The new framework positions documented evidence, from training records to complaint files, as the undisputed cornerstone of compliance.
This heightened emphasis on robust and accessible documentation underscores the shift towards a more proactive, evidence-based approach
to quality.

For
firms already operating in international markets, including the Company, their international operations are already operating under ISO
13485, and the adoption of the QMSR is expected to reduce duplication in audits and documentation. However, to better confirm compliance
of the Company’s domestic quality control procedures with the new QMSR, the Company conducted a gap assessment, benchmarking
QSR-based systems against the requirements of ISO 13485 and the QMSR. This analysis has informed necessary updates to domestic
standard operating procedures, the quality manual and related compliance documentation. The Company has implemented the additional controls and process enhancements identified through this evaluation, and is compliant.

Compliance
with applicable regulatory requirements is subject to continual review and is monitored through periodic inspections by the FDA. Later
discovery of previously unknown problems with a product, manufacturer, or facility may result in restrictions on such product or manufacturer,
including fines, delays or suspensions of regulatory clearances, seizures or recalls of products, operating restrictions, and criminal
prosecution.

In the European Union, the Company is required to maintain compliance with applicable ISO standards and CE marking requirements in order
to market and sell its medical devices and must undergo periodic audits and inspections by notified bodies to obtain and maintain such
certifications.

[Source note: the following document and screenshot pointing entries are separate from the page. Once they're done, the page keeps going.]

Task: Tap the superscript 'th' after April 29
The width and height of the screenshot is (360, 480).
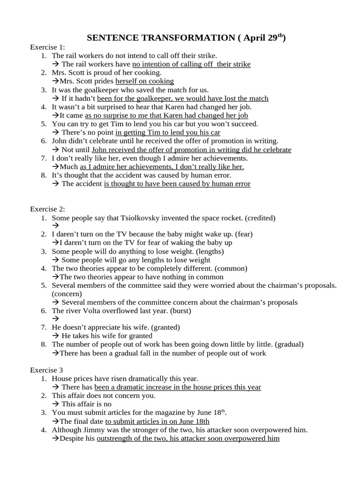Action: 280,36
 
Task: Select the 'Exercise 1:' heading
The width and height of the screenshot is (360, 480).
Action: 48,47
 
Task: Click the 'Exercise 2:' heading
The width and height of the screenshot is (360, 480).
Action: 48,209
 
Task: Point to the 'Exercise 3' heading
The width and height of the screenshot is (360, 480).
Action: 47,370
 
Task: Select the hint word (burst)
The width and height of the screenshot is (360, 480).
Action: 180,310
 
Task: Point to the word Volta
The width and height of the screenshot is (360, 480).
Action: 96,310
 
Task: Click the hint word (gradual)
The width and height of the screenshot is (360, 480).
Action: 289,344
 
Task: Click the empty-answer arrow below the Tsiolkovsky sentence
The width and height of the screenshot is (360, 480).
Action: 55,226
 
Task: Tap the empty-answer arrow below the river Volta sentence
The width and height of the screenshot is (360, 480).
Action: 55,319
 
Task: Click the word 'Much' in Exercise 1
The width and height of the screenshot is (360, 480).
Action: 69,166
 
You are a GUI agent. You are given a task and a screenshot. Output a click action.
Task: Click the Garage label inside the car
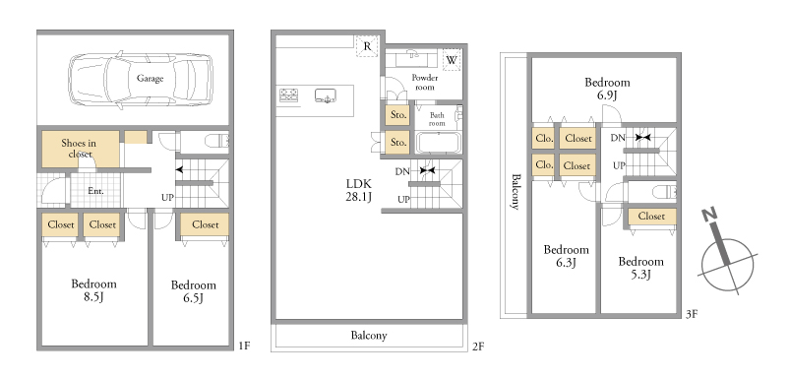tap(150, 78)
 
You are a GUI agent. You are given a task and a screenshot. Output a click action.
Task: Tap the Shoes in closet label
tap(79, 148)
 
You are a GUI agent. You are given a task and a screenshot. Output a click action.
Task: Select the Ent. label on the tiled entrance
tap(95, 191)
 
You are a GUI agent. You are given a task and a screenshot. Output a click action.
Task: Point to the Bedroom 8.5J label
tap(93, 290)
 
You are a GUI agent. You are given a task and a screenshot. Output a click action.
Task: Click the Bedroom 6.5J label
tap(193, 292)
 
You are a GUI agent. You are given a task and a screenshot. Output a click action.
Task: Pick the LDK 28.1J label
tap(358, 190)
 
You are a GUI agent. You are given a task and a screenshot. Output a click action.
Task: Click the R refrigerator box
tap(367, 46)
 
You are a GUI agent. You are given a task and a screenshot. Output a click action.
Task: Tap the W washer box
tap(452, 60)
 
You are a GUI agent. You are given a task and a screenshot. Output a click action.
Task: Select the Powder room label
tap(424, 82)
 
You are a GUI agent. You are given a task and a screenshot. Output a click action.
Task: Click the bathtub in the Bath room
tap(438, 143)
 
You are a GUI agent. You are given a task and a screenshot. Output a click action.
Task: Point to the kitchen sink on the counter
tap(325, 95)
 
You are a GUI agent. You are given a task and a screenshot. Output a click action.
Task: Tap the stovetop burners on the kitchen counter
tap(289, 95)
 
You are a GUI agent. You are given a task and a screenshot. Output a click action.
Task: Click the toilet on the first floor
tap(217, 141)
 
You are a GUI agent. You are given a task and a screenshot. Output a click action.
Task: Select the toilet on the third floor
tap(664, 191)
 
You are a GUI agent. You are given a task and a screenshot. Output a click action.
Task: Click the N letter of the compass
tap(710, 216)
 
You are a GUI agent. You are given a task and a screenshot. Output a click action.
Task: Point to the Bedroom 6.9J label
tap(607, 89)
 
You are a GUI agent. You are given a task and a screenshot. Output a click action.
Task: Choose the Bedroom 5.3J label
tap(641, 268)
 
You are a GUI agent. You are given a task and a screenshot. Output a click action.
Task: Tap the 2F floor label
tap(478, 346)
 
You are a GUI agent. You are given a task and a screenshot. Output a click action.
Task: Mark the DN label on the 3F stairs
tap(618, 138)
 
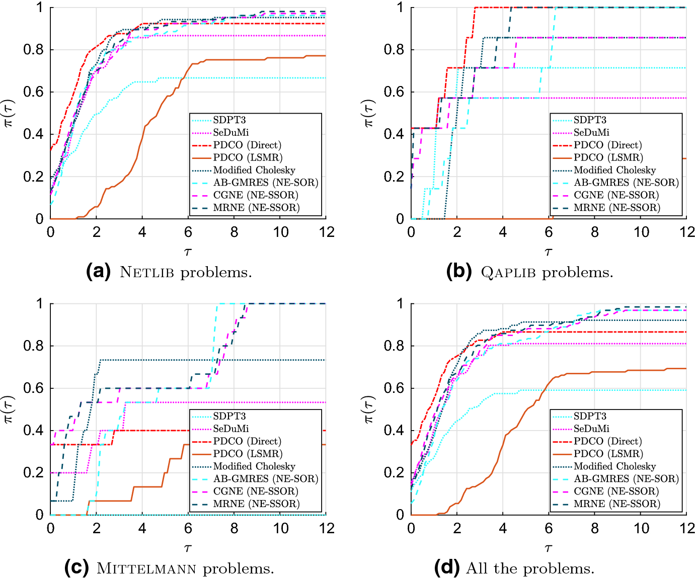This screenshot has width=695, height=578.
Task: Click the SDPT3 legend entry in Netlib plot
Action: click(229, 120)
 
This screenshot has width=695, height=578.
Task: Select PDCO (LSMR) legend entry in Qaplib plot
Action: click(608, 158)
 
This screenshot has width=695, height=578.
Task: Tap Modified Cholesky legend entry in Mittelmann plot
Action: click(254, 466)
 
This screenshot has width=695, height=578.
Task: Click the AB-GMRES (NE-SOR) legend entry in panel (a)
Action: click(265, 183)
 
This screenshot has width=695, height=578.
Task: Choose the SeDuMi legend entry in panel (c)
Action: click(230, 429)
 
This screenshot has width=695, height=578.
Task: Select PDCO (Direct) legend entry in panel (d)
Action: click(607, 441)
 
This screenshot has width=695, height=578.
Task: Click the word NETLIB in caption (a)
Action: click(146, 273)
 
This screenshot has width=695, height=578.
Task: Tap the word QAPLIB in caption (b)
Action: click(508, 273)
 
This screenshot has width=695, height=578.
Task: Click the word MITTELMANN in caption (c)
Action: click(146, 569)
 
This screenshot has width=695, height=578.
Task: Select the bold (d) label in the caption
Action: click(447, 568)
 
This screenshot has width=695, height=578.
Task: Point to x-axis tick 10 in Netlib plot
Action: click(280, 232)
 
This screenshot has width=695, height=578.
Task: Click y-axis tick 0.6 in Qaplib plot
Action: click(394, 92)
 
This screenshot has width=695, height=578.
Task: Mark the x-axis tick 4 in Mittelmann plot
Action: click(142, 529)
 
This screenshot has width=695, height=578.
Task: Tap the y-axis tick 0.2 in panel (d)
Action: click(394, 473)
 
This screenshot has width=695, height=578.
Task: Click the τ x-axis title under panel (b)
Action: click(549, 252)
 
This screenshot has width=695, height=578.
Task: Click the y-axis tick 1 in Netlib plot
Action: click(40, 8)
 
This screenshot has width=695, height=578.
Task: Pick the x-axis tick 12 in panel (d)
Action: click(686, 529)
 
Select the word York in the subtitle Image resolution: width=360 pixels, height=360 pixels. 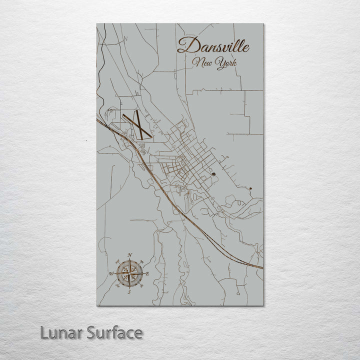(226, 64)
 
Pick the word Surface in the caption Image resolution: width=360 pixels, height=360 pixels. (114, 332)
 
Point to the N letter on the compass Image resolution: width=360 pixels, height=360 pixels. (130, 256)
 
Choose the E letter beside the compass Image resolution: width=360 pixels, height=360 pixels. (148, 274)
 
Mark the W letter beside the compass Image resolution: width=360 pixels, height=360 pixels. (112, 274)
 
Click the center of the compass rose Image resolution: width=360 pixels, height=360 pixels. (130, 273)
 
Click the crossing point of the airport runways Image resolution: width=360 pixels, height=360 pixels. (136, 126)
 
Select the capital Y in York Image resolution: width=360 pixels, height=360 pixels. (220, 64)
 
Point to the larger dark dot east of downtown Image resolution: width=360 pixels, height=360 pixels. (214, 174)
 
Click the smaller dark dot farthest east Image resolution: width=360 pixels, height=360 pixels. (250, 188)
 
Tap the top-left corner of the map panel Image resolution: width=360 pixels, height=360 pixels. (97, 24)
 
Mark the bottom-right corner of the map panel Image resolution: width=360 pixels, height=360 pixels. (263, 306)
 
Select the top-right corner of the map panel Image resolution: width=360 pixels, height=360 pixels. (263, 24)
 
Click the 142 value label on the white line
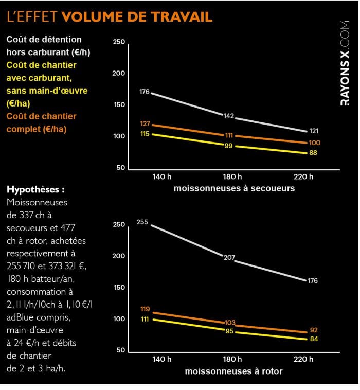tap(229, 116)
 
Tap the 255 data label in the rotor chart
tap(142, 222)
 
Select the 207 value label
tap(229, 256)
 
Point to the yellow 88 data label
tap(313, 153)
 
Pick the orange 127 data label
tap(145, 124)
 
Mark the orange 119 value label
tap(145, 309)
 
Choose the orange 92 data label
tap(313, 330)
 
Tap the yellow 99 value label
tap(229, 146)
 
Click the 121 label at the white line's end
tap(314, 131)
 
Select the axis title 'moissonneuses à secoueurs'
tap(234, 188)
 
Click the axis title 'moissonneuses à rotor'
tap(234, 371)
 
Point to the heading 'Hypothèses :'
tap(35, 189)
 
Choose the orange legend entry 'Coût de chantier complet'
tap(41, 122)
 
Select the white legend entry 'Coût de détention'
tap(44, 39)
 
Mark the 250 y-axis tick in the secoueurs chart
tap(119, 42)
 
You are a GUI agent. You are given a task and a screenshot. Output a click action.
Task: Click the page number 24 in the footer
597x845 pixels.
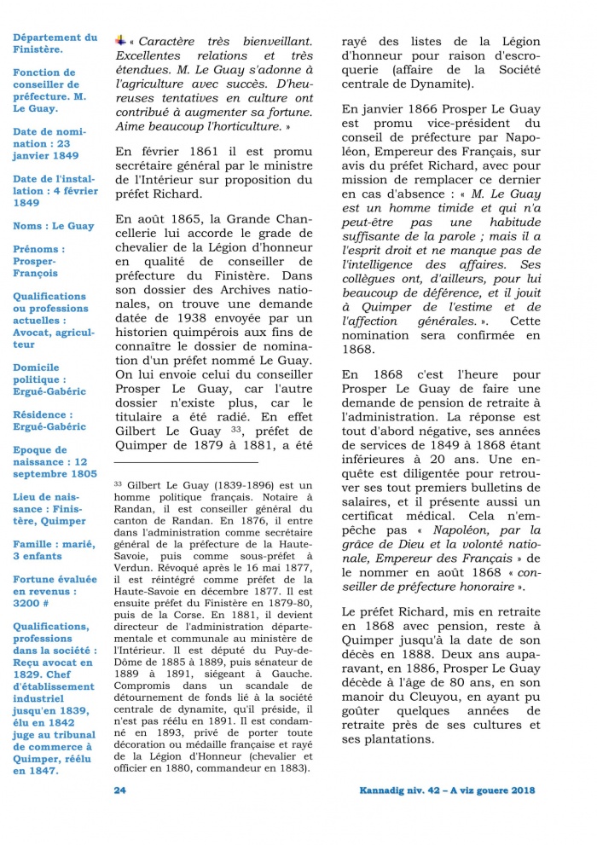click(x=119, y=790)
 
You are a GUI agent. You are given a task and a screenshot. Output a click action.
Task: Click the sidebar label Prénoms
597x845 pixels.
click(x=37, y=249)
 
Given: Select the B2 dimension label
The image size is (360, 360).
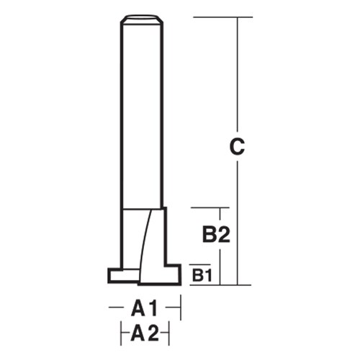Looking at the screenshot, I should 214,235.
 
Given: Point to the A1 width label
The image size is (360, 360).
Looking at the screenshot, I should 144,309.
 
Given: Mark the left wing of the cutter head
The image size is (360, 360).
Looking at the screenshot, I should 120,276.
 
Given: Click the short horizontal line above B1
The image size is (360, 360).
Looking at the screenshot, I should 200,264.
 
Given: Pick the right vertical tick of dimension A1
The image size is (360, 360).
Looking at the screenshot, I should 180,309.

The Company’s products, including the Wand® STA System, dental handpieces used with the Wand® and Wand®
STA Systems, which are classified as Class IIa medical devices and the CompuFlo® Epidural System, which is classified as a Class
IIb medical device, are currently authorized for sale in the European Union under certificates issued pursuant to the former European
Medical Devices Directive (“MDD”). The European Union has replaced the MDD with Regulation (EU) 2017/745, commonly referred
to as the Medical Device Regulation (“MDR”), which establishes a more stringent regulatory framework for medical devices
marketed in the European Union. The MDR imposes enhanced requirements relating to clinical evidence, post-market surveillance, traceability,
transparency, and quality system oversight. While certification to ISO 13485 is not a mandatory legal requirement under the MDR, it is
the primary internationally recognized quality management system standard used by manufacturers to support compliance with the MDR’s
requirements. In this framework, ISO 13485 provides the quality management system structure, while the MDR sets forth the specific legal
and regulatory obligations applicable to medical devices in the European Union.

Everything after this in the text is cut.